[Pixel coordinate grounding data]
————

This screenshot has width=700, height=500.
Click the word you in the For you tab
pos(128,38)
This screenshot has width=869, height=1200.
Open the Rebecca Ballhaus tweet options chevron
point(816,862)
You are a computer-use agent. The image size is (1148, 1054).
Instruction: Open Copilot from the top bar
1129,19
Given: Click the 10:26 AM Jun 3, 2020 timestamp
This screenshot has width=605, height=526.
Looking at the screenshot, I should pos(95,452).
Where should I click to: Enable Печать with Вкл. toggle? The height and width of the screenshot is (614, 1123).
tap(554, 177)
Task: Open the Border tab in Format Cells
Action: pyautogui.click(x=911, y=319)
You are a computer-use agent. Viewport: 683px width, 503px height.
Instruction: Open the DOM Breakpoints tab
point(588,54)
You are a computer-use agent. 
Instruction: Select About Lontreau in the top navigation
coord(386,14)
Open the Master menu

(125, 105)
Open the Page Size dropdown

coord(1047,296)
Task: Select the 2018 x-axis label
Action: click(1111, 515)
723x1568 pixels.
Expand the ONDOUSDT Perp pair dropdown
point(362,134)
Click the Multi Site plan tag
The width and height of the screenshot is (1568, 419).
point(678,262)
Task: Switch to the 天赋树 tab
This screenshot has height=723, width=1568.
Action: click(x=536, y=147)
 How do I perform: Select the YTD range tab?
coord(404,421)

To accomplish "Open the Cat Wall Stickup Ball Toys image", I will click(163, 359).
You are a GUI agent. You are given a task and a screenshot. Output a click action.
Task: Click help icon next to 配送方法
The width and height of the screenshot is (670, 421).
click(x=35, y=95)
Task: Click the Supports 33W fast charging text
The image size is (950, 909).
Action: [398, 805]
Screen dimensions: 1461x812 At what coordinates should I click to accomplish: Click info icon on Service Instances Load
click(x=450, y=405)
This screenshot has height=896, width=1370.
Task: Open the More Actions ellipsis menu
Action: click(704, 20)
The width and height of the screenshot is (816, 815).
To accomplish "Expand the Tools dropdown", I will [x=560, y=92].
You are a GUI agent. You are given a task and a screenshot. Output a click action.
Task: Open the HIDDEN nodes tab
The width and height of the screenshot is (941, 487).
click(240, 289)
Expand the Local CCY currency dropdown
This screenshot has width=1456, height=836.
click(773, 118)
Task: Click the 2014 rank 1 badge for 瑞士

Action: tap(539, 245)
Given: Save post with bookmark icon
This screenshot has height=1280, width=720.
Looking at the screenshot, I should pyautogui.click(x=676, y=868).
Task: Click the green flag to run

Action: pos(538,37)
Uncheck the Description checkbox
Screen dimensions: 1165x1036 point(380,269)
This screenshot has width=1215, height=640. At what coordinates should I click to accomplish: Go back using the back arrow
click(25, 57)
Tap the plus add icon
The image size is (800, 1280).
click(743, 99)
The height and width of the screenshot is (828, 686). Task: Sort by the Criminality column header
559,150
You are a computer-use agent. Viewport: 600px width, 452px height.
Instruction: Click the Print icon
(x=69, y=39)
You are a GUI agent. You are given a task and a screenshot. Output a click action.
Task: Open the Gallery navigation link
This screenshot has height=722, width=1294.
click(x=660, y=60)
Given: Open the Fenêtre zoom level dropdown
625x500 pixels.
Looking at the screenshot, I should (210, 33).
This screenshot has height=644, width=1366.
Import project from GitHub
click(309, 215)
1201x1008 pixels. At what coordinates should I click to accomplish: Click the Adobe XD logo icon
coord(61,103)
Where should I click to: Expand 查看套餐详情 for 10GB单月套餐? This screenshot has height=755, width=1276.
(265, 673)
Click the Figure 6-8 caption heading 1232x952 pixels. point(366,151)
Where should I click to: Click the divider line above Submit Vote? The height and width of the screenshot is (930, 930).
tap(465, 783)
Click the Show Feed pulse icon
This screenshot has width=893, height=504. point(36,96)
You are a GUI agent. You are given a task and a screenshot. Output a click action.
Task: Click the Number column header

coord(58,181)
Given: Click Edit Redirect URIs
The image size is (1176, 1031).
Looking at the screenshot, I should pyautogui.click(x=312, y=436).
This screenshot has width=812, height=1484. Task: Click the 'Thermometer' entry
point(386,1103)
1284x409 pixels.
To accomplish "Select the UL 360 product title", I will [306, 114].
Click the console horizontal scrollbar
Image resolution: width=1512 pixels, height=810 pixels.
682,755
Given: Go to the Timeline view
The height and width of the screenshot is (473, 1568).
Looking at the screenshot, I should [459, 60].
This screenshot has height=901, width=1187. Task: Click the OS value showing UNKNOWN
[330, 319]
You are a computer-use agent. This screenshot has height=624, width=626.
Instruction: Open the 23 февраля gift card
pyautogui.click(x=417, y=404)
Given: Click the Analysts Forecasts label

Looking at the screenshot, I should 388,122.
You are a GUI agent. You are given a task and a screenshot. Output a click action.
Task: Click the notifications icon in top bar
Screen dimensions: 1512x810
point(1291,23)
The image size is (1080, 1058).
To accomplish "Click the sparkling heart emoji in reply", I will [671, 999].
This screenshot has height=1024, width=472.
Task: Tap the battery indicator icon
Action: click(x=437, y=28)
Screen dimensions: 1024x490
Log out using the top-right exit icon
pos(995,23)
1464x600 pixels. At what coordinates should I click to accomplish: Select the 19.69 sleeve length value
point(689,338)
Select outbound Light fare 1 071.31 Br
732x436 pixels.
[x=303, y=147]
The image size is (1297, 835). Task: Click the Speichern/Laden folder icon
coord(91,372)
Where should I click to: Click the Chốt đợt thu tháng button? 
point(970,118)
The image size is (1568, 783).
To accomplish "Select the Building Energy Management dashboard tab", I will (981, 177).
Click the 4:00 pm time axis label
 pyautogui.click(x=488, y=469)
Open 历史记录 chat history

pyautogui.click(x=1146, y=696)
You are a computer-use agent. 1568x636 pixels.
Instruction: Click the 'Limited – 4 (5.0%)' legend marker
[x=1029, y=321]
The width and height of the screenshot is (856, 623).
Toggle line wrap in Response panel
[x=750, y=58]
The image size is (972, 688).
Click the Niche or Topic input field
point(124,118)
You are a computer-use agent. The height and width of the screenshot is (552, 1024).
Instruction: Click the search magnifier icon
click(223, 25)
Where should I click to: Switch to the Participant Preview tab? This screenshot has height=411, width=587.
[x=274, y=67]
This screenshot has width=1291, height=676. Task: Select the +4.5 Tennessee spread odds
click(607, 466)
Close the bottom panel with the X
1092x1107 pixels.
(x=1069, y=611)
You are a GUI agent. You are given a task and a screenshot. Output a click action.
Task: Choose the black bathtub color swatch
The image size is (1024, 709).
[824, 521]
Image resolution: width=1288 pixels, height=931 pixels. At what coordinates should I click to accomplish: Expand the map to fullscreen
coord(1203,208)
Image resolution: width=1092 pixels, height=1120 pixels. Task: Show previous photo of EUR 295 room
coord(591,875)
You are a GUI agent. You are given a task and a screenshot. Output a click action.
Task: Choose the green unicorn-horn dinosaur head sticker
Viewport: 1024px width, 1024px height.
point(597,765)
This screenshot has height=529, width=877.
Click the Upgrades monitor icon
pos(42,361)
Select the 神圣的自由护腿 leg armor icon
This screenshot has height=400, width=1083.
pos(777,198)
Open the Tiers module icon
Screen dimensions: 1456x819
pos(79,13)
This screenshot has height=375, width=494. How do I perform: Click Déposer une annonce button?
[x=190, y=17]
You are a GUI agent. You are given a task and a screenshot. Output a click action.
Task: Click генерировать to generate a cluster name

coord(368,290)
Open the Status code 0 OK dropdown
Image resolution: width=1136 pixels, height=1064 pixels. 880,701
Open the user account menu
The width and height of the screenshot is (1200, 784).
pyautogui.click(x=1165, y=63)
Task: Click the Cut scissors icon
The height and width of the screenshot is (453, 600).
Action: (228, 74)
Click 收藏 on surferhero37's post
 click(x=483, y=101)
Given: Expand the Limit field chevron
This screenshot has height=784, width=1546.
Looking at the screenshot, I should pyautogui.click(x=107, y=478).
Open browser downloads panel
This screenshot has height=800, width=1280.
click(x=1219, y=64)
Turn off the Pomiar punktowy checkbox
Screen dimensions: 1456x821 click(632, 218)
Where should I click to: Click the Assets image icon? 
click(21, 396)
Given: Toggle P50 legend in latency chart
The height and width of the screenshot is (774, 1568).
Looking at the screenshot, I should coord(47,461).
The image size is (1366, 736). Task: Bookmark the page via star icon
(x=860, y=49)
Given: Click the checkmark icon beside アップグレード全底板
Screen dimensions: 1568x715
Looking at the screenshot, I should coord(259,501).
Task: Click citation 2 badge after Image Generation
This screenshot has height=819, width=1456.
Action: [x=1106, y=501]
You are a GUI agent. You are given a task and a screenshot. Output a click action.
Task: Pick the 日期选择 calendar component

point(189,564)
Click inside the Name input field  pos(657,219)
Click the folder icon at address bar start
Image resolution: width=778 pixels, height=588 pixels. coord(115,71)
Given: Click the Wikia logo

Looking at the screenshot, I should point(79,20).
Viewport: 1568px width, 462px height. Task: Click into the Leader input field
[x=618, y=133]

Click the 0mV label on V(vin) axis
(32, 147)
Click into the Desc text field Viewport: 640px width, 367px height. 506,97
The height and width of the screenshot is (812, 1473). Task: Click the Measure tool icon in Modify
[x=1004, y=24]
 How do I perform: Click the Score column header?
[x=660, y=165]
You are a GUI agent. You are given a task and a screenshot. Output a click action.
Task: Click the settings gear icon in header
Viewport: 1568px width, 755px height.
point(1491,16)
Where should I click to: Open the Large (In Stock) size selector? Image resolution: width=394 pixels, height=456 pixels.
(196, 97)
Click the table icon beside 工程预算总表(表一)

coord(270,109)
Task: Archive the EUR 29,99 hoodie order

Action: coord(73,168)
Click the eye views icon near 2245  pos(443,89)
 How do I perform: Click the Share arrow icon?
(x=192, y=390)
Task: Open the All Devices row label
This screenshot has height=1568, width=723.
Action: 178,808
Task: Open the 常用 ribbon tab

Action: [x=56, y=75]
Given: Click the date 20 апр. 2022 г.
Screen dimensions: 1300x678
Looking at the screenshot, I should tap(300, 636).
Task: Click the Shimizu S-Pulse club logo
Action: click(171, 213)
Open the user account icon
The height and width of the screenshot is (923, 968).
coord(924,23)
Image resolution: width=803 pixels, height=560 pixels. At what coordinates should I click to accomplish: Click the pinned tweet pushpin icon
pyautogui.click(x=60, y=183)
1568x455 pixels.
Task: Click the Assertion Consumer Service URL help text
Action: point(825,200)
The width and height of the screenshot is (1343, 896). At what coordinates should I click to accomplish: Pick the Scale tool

————

The answer must consist of every line in the records above that contains the word "Choose".

Task: Choose the black bathtub color swatch
Task: Choose the green unicorn-horn dinosaur head sticker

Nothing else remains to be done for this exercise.